What the task requires: Below are the records. Retype, exactly, the lines from the first through the line with "Task: Open filter for PRODUCT_CODE column", and leave out the pictures.

__________________________________________________

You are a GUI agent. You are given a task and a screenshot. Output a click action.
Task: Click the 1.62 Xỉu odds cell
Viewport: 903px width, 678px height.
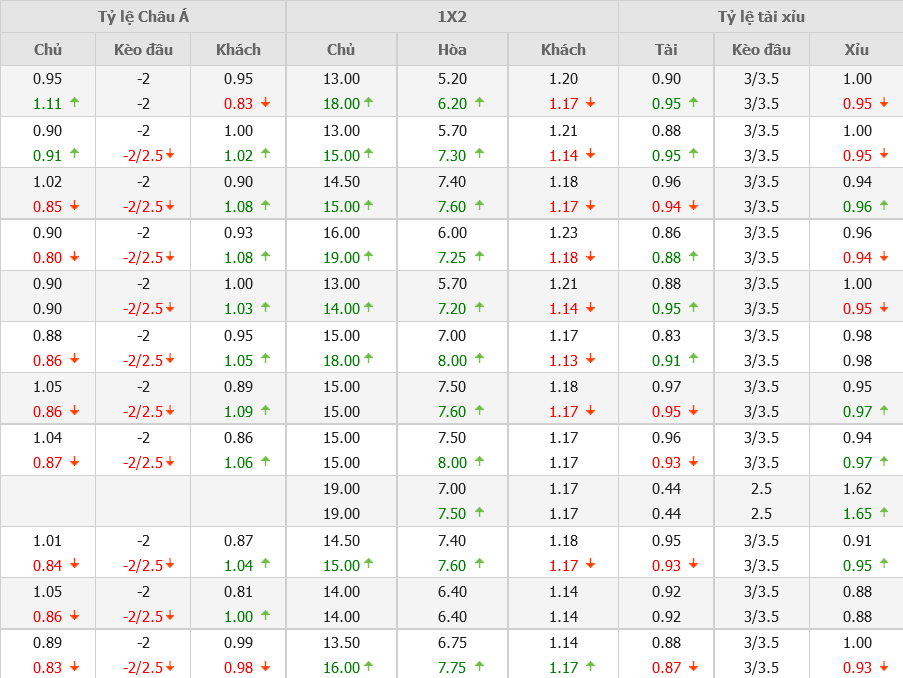857,489
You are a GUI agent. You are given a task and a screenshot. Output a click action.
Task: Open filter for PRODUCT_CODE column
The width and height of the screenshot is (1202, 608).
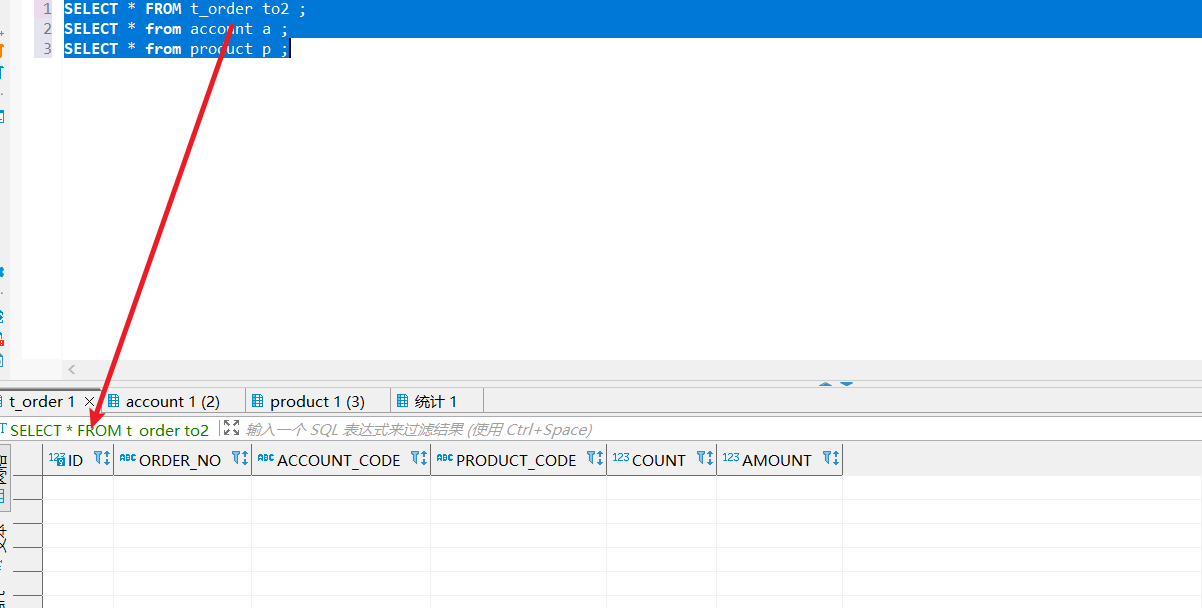click(595, 459)
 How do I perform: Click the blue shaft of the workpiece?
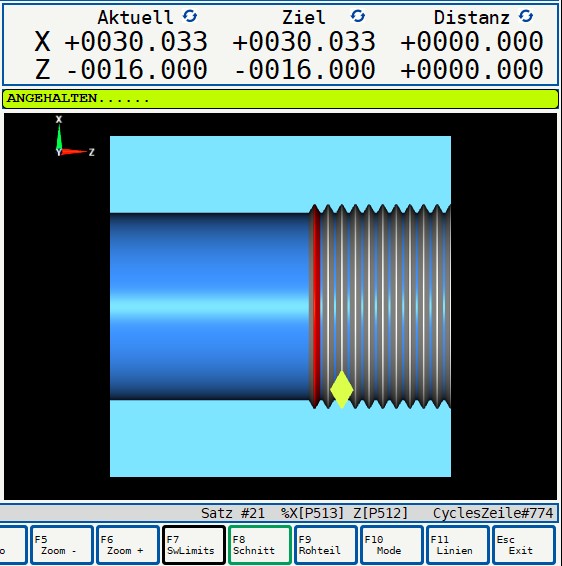tap(209, 306)
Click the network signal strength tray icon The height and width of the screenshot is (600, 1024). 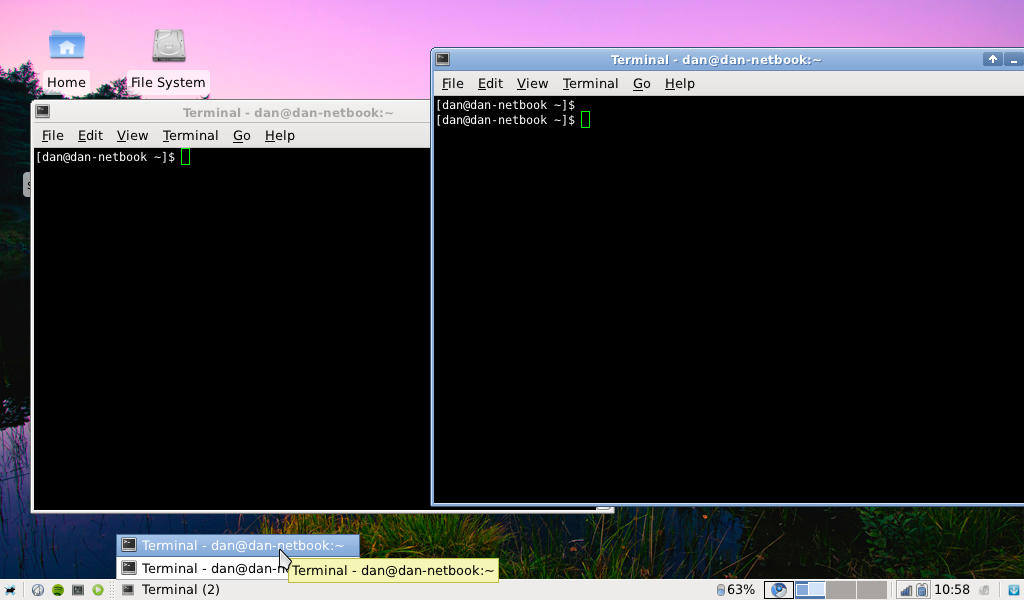[x=904, y=590]
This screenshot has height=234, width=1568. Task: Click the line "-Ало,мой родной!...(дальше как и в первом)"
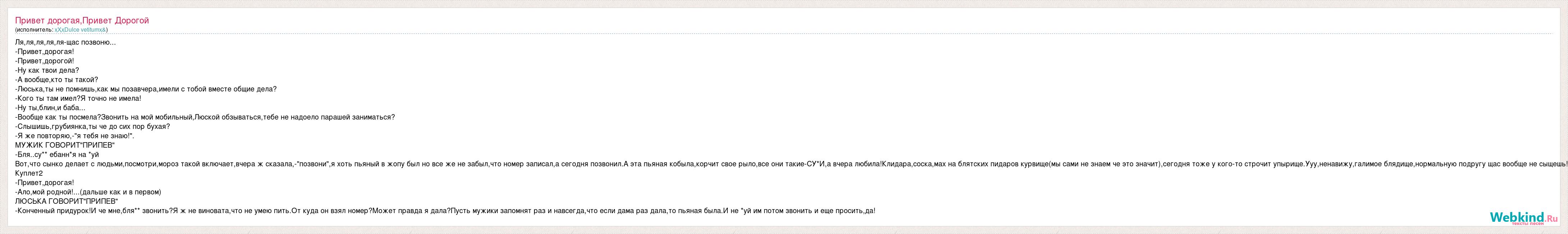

__________________________________________________

Reply to the task:
You are a GUI agent. You are given a task and a screenshot. Output a click action.
Task: Click the 1.62 Xỉu odds cell
Viewport: 903px width, 678px height.
857,489
You are a GUI agent. You are given a task and a screenshot. Output a click action.
Task: Open filter for PRODUCT_CODE column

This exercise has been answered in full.